現在は小規模なホテルとして宿泊やガーデンツアー付きのデイビジットができ、バワが実際に暮らしていた空間に滞在するという、他の二つのホテルとはまた異なる特別な体験ができます。カンダラマのような壮大さでもなく、ライトハウスのような開放感でもない、もっと個人的でひっそりとした美しさがありました。

立地
コロンボから南へ約90km、ベントタという町の近くに位置しています。コロンボ、もしくはゴールから電車でベントタへ向かい、そこからトゥクトゥクでアクセスできます。南西海岸のリゾートエリアにあるため、ライトハウスのあるゴールとも比較的近く、組み合わせて訪れるのにちょうどよいロケーションです。
料金の目安
宿泊料金は1泊・1人あたりおよそ35,000円〜以上が目安で、三か所の中では最も高めの設定です。ただしバワが様々なテーマで設計した建築を一棟まるごと利用でき、バワが実際に使っていた家具や調度品がそのまま残る空間に滞在できるという体験を考えると、唯一無二の価値があると思います。デイビジットのみの場合はより手軽に訪れることができます。
建築・庭園
ルヌガンガの最大の特徴は、建築と庭園が分かちがたく一体になっている点です。バワはここで「庭が建築であり、建築が庭である」という考えを実践し続けました。湖に突き出るように配置されたテラス、丘の稜線を借景にしたように設計された室内。ルヌガンガはホテルというより彫刻や絵画のような空間でした。

到着するとまずガーデンツアーに参加しました。
私は二泊しましたが、予約の際にガーデンツアーをお願いすれば宿泊客だと追加料金なしで参加できました。

随所に置かれた彫刻や陶器など、一つひとつにバワの美意識が宿っています。下の写真のこの陶器なんかは熱帯の国らしい異質さがあります。

バワは遺言としてこのルヌガンガの丘に散骨してほしいとのこしていたそうで、墓標も目印もないですが今も火葬されたバワの遺灰がこの丘に眠っています。

バワが設計した建築の庭にはよく下の写真にあるような壺が置かれています。これは元々スリランカから輸出されるスパイスの容器だったものです。バワは庭を静かに飾るようにこの壺を設置しています。日本庭園での石の扱われ方と少し似ています。

一日目に宿泊したのはグラスハウスというお部屋です。二階建ての建物の二階部分が居住スペースとなっており、部屋の側面が名前の通りガラス張りになっています。細長い部屋で奥には天蓋付きのベッドとその奥にはトイレとお風呂があります。開放感があってとても居心地がよかったです。

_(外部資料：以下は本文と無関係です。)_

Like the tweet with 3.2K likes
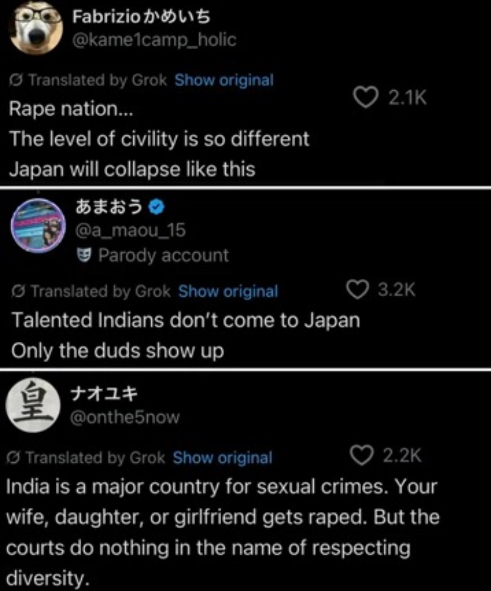Screen dimensions: 491x591 tap(357, 290)
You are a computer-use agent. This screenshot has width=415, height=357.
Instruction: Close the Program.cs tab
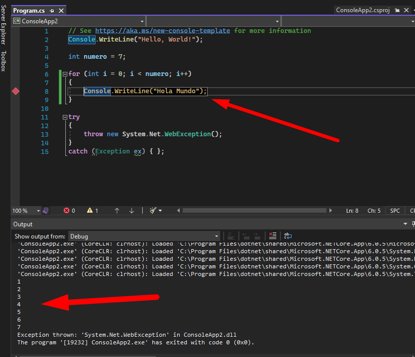(61, 11)
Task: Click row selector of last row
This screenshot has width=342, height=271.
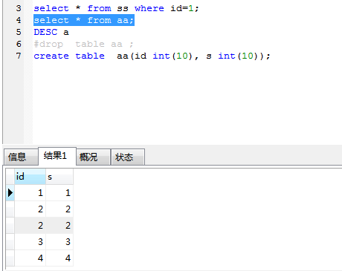Action: click(x=10, y=258)
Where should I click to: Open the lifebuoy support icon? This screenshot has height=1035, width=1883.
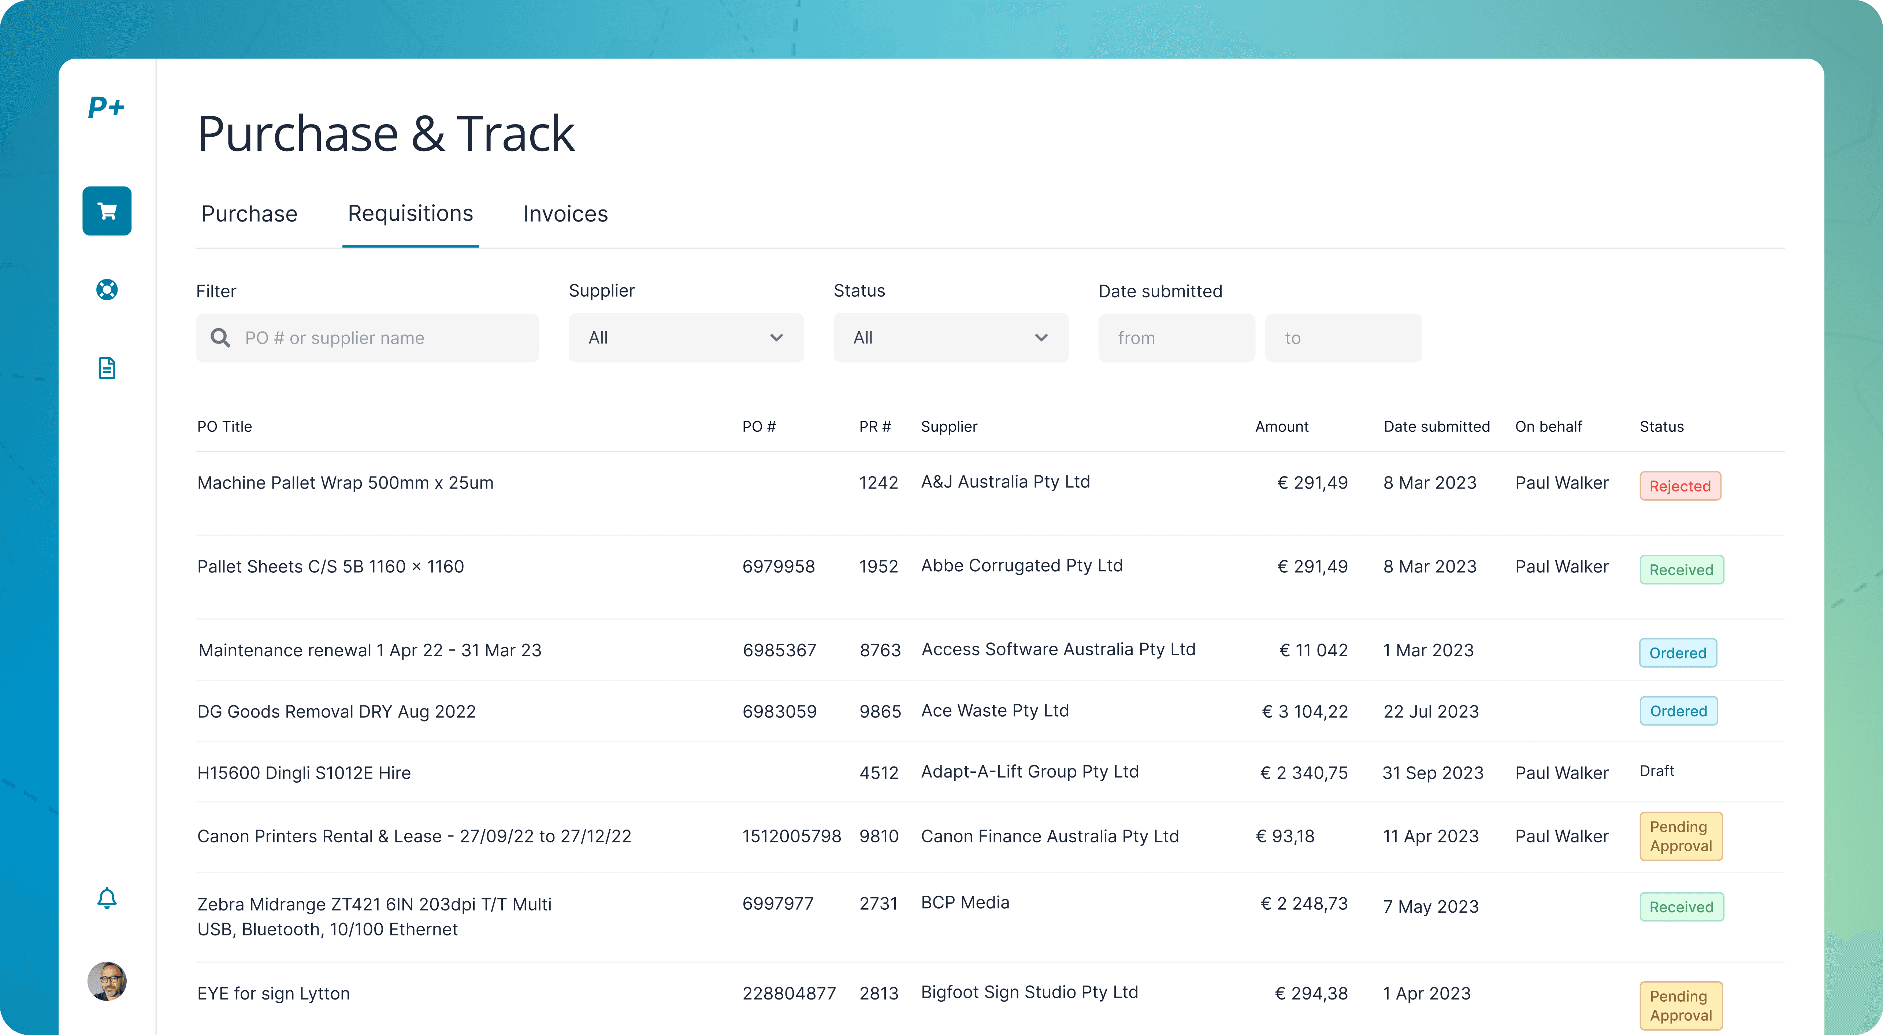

二日目はギャラリースタジオという部屋に宿泊しました。現在解放されている客室のなかで最も広いお部屋らしく、その名の通り、元々はバワのコレクションを収容しておく部屋だったことから室内には絵や彫刻、デザイン的な椅子がありました。目の前の庭に対して開放的に開けていてとにかくかっこよかったです。


広大な庭の奥にはプールもありました。牛やアヒルを眺めながらぼんやりできます。

二泊三日の滞在の中でゆっくりスケッチすることができました。


食事
宿泊者向けに食事も提供されており、地元の食材を使ったスリランカ料理をいただけます。夕食は頼んだらガーデンディナーにしてくださり、前の二つのホテルと比べてこじんまりとしていますが、その分スタッフとの距離が近く、アットホームな雰囲気でした。

おわり
ヘリタンス・カンダラマ、ジェットウィング・ライトハウス、そしてルヌガンガ。三か所それぞれにバワの異なる世界観がありました。森と岩の世界、海と向き合う建築、そして生涯をかけた私的な楽園。どれかひとつを選ぶのはとても難しいのですが、もしバワという建築家に少しでも興味を持ったなら、最終的にはここルヌガンガに来てほしいと思っています。
バワの建築をめぐるスリランカ旅、いかがでしたでしょうか。3回にわたってお届けしてきたこのシリーズはこれで最終回です。スリランカ旅の参考に少しでもなれたら嬉しいです。ありがとうございました!